Well, this sucks. Out of the $664.5 billion 2012 defense budget, the Senate Armed Services Committee couldn't find enough money (or reasons) to continue funding the Navy's Free Electron Laser or ship-mounted railgun. I guess the "free" part didn't fool them.
Here's what the committee summary has to say about the FEL and the railgun:
"The determination was that the Free Electron Laser has the highest technical risk in terms of being ultimately able to field on a ship, so we thought the Navy could better concentrate on other laser programs," explains Rick DeBobes, the chief of staff for the committee. "With the Electromagnetic Railgun, the committee felt the technical challenges to developing and fielding the weapon would be daunting, particularly [related to] the power required and the barrel of the gun having limited life."

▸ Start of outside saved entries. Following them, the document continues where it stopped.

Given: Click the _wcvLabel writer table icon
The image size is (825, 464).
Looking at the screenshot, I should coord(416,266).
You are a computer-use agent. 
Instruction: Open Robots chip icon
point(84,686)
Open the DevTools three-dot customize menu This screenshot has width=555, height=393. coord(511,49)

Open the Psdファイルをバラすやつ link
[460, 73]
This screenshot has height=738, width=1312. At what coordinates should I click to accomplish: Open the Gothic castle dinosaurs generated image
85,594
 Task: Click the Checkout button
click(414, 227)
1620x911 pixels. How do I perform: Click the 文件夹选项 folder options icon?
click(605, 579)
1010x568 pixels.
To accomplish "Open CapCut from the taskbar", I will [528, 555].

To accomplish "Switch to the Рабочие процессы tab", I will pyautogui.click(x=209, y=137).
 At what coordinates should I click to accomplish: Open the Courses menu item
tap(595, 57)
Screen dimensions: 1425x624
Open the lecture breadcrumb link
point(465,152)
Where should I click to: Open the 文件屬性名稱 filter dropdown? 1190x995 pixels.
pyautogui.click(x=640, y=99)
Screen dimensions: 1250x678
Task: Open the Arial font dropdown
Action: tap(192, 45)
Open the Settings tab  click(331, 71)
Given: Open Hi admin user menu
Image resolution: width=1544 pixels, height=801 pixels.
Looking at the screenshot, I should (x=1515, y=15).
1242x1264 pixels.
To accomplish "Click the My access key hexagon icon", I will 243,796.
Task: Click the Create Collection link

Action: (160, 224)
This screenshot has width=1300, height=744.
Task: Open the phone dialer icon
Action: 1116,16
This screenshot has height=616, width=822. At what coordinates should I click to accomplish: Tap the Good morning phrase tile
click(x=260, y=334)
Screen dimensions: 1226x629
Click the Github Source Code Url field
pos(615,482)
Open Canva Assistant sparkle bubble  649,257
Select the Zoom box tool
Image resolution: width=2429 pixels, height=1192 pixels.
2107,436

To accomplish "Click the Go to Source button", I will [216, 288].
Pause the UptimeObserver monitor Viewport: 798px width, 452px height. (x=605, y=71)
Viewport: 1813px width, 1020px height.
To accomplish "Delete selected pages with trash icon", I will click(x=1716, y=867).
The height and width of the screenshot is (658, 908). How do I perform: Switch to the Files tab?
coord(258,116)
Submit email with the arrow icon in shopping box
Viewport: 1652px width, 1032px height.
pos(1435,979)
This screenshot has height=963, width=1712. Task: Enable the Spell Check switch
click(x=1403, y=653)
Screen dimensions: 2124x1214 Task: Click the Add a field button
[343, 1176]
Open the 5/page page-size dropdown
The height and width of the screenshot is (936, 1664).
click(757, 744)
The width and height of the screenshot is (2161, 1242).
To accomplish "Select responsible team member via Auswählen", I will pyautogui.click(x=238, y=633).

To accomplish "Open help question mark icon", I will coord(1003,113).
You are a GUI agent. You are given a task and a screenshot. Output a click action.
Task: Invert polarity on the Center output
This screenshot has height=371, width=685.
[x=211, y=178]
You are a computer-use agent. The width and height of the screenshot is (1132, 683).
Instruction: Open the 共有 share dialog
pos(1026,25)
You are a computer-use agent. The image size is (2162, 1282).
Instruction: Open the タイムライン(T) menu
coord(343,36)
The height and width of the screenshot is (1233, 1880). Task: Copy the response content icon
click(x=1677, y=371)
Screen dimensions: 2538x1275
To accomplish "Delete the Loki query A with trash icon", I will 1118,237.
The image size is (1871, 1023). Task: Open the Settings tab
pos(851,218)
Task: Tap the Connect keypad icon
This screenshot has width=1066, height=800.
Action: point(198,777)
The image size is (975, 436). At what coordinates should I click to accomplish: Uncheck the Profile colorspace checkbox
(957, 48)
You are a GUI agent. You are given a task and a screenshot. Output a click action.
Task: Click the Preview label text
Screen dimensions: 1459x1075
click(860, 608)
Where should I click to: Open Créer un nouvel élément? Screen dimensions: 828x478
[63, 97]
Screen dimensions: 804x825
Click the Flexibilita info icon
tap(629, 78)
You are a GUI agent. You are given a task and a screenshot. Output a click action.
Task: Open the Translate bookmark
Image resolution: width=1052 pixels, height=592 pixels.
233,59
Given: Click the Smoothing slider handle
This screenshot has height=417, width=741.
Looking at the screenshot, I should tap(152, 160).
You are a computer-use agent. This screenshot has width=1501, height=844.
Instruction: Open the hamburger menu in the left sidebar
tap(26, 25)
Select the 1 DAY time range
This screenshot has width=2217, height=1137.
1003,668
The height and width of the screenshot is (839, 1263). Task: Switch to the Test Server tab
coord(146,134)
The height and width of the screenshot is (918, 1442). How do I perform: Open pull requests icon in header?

Look, nobody's saying it's going to be easy to get these things to work, but that's kind of how it goes with ultra-futuristic technology. A lot of progress has been made recently on both of these systems, which is partly why this cancellation is such a shame. For example, in April the railgun fired a new type of aerodynamic round for four miles with zero degrees elevation after blasting a hole in a 1/8 inch steel plate. And the free electron laser powered up to 200 kilowatts way ahead of schedule in February.
The military has made the jump from line-of-sight projectile weapons, to non-LOS weapons, to missiles. The next logical step involves railguns and lasers, which is why these projects were funded in the first place. And by the time that you decide you seriously need a railgun and electromagnetic laser, it'll be about a decade too late for serious near-term development.